Large-river specialist fishes—from giant species like paddlefish and blue catfish, to tiny crystal darters and silver chub – are in danger.
According to a new study, in the U.S. 60 out of 68 species, or 88% of fish species found exclusively in large-river ecosystems like the Mississippi, Missouri and Ohio rivers, are of state, federal or international conservation concern. The report is in the April issue of the journal, Frontiers in Ecology and the Environment and was authored by Center for Limnology postdoctoral researcher, Brenda Pracheil, faculty member, Pete McIntyre, and Wisconsin DNR fish biologist, John Lyons (also a CFL alumnus).
What makes the findings especially worrying, is that conservation opportunities in America’s largest rivers are scarce.

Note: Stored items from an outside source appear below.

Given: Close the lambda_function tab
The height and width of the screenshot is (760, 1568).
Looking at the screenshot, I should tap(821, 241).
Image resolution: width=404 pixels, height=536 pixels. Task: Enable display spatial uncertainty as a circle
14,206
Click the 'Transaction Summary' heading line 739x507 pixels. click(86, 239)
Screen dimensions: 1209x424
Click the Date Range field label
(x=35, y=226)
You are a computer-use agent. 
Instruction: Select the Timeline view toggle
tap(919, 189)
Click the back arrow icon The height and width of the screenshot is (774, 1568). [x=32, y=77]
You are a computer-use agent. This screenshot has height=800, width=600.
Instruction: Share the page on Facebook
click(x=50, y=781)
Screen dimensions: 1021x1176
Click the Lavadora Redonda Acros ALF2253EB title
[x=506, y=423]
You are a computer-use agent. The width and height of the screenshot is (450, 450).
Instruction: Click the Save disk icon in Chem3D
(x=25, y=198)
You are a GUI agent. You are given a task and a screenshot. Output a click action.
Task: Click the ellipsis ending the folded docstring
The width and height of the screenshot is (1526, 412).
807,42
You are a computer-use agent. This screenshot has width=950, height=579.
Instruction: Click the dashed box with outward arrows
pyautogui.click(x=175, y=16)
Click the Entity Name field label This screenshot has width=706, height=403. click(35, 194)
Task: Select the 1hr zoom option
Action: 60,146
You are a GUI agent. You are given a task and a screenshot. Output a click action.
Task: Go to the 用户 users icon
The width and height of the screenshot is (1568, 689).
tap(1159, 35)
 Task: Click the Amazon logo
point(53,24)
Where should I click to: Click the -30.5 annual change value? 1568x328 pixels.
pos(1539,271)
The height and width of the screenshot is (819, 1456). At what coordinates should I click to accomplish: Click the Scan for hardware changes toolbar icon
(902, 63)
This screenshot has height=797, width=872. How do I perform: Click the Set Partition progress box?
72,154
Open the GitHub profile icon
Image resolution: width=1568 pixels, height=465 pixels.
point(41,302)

“If I’m [trying to conserve species in] Wisconsin inland lakes,” explains Pete McIntyre, “I have 8,000 lakes to choose from. The lakes are fundamentally similar in their fauna, flora and other ecological processes. But, if you care about big-river specialist fishes, n equals one. There’s only one main trunk of the Mississippi.”
That main trunk is the nation’s shipping, power production, and flood control backbone. Locks, dams and levees in the Mississippi River Basin have destroyed fish habitat by blocking off migration pathways and changing the annual flood-cycles species need to spawn. Unlike smaller rivers and streams (for example, the CFL study site Big Spring Creek), where removal of dams and other structures is often feasible, undoing alterations responsible for habitat loss in the Mississippi Basin’s big rivers would cripple infrastructure necessary for shipping goods, generating electricity, and controling devastating floods.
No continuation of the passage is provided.